Leukemia is an uncontrolled proliferation of one kind of white blood cell (or leukocyte). Like all cancers (probably), all the leukemic cells are descended from a single cell that lost the ability to maintain normal control over the cell cycle. There are a number of types of leukemia, as you would expect from the number of types of white blood cells (5) and the number of stages they pass through as they mature. One of the most common is chronic myelogenous leukemia or CML.
Chronic Myelogenous Leukemia (CML) arises in a bone marrow stem cell that is the precursor to all the types of blood cells. However, it usually affects the so-called myeloid lineage (hence the name) that produces granulocytes and macrophages. As the name suggests, the disease often exists for years with only moderately elevated numbers of leukemic cells (descended from the stem cells) and few symptoms. At some point, however, the patient goes through a "blast crisis" when the leukemic granulocyte-macrophage progenitors begin to divide by themselves — increasing their numbers enormously while failing to continue their differentiation.
The Philadelphia Chromosome (Ph1)
In most cases of CML, the leukemic cells share a chromosome abnormality not found in any nonleukemic white blood cells, nor in any other cells of the patient's body. This abnormality is a reciprocal translocation between one chromosome 9 and one chromosome 22. This translocation is designated t(9;22). It results in one chromosome 9 longer than normal and one chromosome 22 shorter than normal. The latter is called the Philadelphia chromosome and designated \(Ph^1\).

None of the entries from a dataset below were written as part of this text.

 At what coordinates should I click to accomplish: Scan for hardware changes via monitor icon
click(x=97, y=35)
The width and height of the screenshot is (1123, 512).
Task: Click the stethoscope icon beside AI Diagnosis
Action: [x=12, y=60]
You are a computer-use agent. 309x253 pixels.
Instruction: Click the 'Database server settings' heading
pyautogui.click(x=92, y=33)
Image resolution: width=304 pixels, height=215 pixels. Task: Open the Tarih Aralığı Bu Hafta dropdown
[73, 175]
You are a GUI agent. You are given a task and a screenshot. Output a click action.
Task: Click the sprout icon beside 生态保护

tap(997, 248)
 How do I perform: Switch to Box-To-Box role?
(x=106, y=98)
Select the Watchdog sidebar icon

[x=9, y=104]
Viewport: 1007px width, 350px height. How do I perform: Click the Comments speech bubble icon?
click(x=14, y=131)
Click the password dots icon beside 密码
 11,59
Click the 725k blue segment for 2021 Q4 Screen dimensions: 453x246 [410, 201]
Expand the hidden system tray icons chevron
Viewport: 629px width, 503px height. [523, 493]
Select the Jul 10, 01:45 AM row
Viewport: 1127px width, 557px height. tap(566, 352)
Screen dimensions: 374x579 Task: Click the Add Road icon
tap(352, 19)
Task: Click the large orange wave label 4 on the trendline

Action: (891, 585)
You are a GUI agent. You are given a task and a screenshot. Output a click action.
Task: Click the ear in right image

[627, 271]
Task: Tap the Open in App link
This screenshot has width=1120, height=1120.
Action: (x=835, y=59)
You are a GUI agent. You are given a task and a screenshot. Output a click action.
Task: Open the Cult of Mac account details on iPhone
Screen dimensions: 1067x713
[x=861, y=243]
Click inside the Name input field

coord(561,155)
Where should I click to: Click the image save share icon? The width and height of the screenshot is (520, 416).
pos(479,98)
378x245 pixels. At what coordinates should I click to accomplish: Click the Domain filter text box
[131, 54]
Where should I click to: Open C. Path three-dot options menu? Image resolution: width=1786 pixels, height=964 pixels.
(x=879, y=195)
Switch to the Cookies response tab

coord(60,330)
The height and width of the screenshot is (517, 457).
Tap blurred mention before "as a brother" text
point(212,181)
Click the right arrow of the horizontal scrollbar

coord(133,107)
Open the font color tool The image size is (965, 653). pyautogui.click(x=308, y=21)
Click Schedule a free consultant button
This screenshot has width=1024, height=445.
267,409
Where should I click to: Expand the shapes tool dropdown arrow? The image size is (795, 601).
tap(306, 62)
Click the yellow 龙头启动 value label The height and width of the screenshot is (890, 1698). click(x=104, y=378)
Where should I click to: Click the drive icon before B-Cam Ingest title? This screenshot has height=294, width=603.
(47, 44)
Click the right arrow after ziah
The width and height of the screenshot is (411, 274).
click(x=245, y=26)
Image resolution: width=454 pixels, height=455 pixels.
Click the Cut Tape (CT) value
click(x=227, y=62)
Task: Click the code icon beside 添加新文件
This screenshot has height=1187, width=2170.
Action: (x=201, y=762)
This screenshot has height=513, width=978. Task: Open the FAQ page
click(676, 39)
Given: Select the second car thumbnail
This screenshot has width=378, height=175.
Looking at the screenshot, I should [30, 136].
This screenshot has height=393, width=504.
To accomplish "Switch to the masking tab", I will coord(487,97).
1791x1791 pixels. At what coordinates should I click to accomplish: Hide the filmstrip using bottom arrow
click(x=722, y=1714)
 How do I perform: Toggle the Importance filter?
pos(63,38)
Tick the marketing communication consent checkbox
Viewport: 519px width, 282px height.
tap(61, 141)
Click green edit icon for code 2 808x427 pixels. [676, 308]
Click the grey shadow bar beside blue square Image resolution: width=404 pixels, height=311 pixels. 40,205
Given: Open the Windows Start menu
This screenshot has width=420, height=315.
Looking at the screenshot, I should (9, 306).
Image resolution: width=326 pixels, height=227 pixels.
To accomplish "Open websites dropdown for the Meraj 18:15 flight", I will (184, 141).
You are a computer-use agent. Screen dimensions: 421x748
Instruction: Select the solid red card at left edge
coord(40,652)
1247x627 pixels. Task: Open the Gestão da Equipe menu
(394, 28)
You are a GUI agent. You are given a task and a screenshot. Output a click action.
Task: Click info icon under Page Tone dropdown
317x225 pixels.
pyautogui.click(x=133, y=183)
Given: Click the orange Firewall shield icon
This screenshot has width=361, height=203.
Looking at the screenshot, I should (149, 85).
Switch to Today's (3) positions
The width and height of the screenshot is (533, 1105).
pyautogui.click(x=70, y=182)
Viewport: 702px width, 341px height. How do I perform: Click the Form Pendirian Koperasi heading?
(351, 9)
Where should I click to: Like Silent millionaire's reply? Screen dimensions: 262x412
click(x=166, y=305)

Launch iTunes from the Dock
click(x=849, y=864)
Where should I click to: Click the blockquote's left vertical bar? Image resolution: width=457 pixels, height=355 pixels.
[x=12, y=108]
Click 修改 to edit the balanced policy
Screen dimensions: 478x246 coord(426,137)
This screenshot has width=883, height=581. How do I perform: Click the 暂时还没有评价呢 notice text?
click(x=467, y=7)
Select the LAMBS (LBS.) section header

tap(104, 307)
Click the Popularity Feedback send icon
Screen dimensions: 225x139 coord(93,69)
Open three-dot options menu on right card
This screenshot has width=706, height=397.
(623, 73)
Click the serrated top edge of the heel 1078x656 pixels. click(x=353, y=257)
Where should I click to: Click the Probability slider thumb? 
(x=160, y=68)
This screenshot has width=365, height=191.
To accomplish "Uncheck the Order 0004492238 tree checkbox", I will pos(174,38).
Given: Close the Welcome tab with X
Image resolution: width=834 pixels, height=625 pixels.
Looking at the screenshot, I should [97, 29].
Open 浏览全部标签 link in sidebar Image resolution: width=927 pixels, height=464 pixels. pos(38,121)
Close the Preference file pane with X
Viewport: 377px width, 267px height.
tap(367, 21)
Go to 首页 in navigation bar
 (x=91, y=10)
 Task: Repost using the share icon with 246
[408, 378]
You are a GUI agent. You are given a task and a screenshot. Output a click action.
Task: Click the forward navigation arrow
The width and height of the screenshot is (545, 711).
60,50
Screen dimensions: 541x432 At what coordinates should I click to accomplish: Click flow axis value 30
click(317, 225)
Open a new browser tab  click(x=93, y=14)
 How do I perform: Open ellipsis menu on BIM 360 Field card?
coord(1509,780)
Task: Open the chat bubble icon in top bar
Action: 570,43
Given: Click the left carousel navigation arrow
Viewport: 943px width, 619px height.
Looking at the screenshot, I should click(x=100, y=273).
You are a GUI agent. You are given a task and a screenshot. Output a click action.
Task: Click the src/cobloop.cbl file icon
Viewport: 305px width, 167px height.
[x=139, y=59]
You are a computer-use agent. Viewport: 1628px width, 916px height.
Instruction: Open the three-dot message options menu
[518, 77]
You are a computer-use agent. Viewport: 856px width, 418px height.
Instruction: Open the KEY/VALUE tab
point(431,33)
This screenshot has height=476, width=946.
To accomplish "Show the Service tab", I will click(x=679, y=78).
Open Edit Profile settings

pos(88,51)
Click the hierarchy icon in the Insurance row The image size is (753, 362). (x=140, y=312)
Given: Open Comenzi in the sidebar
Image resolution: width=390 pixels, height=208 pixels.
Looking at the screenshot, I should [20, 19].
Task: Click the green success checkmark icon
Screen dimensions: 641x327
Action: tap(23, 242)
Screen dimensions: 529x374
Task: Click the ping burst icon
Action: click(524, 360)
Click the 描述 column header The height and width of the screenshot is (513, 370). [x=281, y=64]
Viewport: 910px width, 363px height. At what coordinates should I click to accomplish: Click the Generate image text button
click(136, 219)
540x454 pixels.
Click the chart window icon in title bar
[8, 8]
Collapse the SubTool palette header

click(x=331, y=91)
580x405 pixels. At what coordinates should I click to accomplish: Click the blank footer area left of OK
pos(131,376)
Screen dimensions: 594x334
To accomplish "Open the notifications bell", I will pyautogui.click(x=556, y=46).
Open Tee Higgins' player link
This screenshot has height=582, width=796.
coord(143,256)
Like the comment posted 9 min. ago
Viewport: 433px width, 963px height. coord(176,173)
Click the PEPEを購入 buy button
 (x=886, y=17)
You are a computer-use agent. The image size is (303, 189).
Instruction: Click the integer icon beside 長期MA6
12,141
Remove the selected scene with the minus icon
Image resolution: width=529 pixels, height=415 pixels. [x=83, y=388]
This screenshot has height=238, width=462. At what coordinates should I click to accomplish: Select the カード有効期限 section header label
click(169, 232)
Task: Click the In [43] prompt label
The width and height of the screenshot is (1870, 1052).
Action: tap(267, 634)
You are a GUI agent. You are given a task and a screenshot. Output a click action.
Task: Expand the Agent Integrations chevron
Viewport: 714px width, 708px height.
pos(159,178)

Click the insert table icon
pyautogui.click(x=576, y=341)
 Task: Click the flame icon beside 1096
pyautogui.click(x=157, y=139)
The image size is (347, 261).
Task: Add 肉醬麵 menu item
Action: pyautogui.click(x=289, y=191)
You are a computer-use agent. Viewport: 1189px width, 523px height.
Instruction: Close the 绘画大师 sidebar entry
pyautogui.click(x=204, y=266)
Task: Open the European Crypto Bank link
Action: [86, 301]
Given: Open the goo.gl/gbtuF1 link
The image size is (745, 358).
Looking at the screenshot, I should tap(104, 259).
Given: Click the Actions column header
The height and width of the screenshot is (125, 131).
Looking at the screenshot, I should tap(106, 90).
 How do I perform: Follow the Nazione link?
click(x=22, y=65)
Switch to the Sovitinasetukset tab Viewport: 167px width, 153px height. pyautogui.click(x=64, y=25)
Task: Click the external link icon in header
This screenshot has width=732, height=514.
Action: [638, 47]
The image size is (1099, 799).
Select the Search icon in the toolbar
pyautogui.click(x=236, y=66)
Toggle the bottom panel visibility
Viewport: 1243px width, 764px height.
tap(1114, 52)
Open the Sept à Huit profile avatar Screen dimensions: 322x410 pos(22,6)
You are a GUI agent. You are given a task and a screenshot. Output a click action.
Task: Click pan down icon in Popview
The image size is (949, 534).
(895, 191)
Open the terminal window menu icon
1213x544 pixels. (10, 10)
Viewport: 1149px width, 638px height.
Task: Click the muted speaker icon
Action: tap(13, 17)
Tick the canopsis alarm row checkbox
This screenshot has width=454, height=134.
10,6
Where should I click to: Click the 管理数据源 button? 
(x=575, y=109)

Figure 12.7.1: Translocation between chromosome 9 and 22. Reciprical translations between one # 9 and one #22 chromosomes forms an extra long chromosome ("der 9") and the Philadelphia chromosome (\(Ph^1\)) containting the fused abl-bcr gene. This is a schematic view representating metaphase chromosomes.
The DNA removed from chromosome 9 contains most of the proto-oncogene designated c-ABL. The break in chromosome 22 occurs in the middle of a gene designated BCR. The resulting Philadelphia chromosome has the 5' section of BCR fused with most of c-ABL.
Figure 12.7.3: FISH image of bcr/abl positive rearranged metaphase (CC-SA-BY-3.0);
The micrograph in Figure 12.7.2 uses fluorescence in situ hybridization (FISH) to reveal the ABL DNA (red) and the BCR DNA (green) in the interphase nuclei of the leukemic cells of a patient with CML. The red dot at left center reveals the location of ABL on the normal chromosome 9; the green dot (top center) shows BCR on the normal chromosome 22. The combined dots (red + green = yellow) at the lower right reveal the fused BCR-ABL gene on the Philadelphia chromosome. Figure 12.7.3 is a schematic which can help you interpret the micrograph.
Figure 12.7.3: Schematic of ABL DNA
Transcription and translation of the hybrid BCR-ABL gene produces an abnormal ("fusion") protein that activates constitutively (all the time) a number of cell activities that normally are turned on only when the cell is stimulated by a growth factor, such as platelet-derived growth factor (PDGF).
This unrestrained activation increases the rate of mitosis and protects the cell from apoptosis. The outcome is an increase in the number of Ph1-containing cells. During the chronic phase of the disease, these are still able to exit the cell cycle and to differentiate into mature cells that perform their normal functions. At some point, however, another mutation in a proto-oncogene (RAS, for example) or in a tumor-suppressor gene (p53, for example), will occur in one of these cells. The additional mutation causes the rate of mitosis in that cell and its descendants to rise sharply. The daughter cells fail to differentiate and the patient enters the crisis phase of the disease.
A Promising Treatment
Until recently, the only successful treatment of CML was to destroy the patient's bone marrow and then restore blood-cell production by infusing stem cells from the bone marrow of a healthy donor. But now treatment with the drug imatinib mesylate (Gleevec® also known STI571) appears to be able to cure the disease. This molecule fits into the active site of the ABL protein preventing ATP from binding there. Without ATP as a phosphate donor, the ABL protein cannot phosphorylate its substrate(s). A phase 2 study, found that almost 90% of the CML patients treated with the drug showed no further progression of their disease.
Gleevec also shows promise against one type of stomach cancer (gastrointestinal stromal tumors = GIST), which is a life-threatening excessive production of eosinophils. In this disease, Gleevec inhibits a different overactive tyrosine kinase. This one also results from the fusion of parts two different genes (because of the deletion of the DNA between them):
- the first 233 codons of a gene designated FIP1L1 fused to
- the final 523 codons of the gene (PDGFRα) encoding the tyrosine kinase domain of a receptor for platelet-derived growth factor. The fusion protein produced, like BCR-ABL, is hyperactive.